We also don't want to make an impression that a user-defined gRPC service will be exposed from some Bounded Context. As it will not. We want to be in control of the data structures travelling back and forth — any request should come with actor context and other attributes. Any response should also have a "compartment" on carrying the failure report. That's the reason behind the intention to incorporate the handling of such queries into our QueryService. In this way, we keep the API strict and uniform for our client libraries in all platforms — as they are able to take care of supplying the context for the request and handling the response in a human-friendly way.

Recently Chromium team has declared an intent to remove the support of HTTP/2 Server Push — as nobody uses it. If accepted, that would ultimately put an end to our hopes to interact with the browser JS via gRPC someday. Also, it means we'll have to define (or code-generate) smth like Servlets for any gRPC service we use. To me, it's not really convenient for Spine users to define a "servlet" per Named Query they have. That's another point in favour of decision to deny users defining their own gRPC services.

While we are at it, after reading about the Server Push EOL I feel we might want to migrate off gRPC for our front-end interactions at all. Therefore, I'd keep the front-facing API as brief as possible. So that any changes we would make to it — e.g. QueryService — are local to the framework internals.

armiol commented 3 years ago

@yuri-sergiichuk we might have our own "StreamObserver"s eventually. However, while we are sitting with gRPC on a side, I don't see any reason not to use it. Also, that is a low-level abstraction. In our client libraries we already have (JavaScript) or might have other means to deal with the query and subscription results.

As to the server-side API, I agree we could façade it someday. But I think any alternative type will mostly repeat the essence of StreamObserver.
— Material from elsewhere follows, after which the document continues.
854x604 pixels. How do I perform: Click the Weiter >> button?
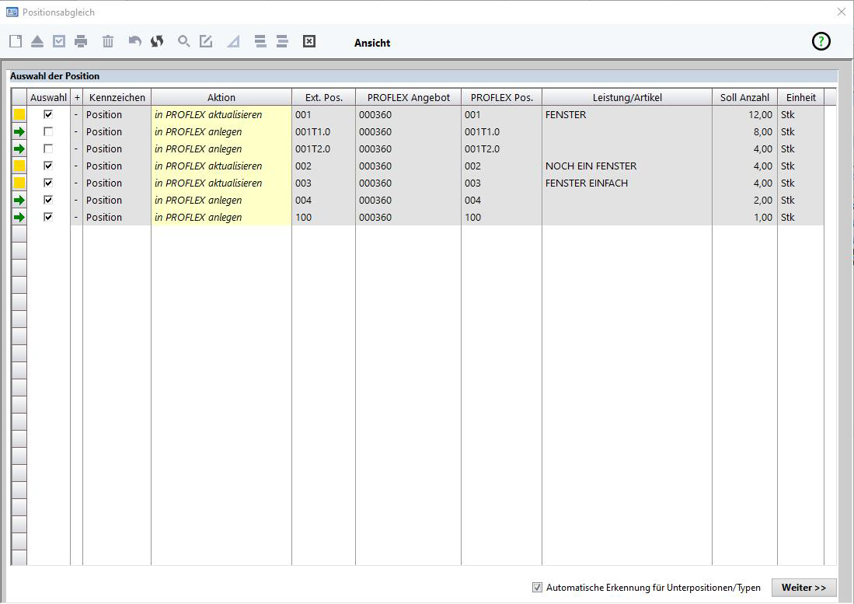(803, 588)
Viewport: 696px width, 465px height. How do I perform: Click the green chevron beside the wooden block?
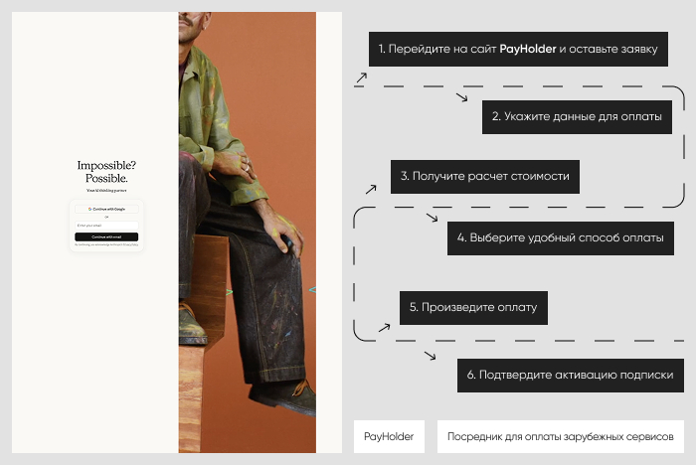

dmdashenkov commented 3 years ago

My suggestion regarding a separate endpoint does not imply that we should "stick out" named queries as is. Rather, I thought of a separate, generated layer of gRPC services/servlets, which would still allow us to keep the gate, at the same time overlaying the burden of packing and unpacking intermediate types, such as NamedQuery and NamedQueryResponce. This is a part of my long-lasting desire to generate query endpoints per projection state, for the same reason — reducing the responsibilities of client libraries, our own, or, eventually, developed by users. I think this is a thing to consider and maybe discuss. I'm not set on finalizing this, at least any time soon.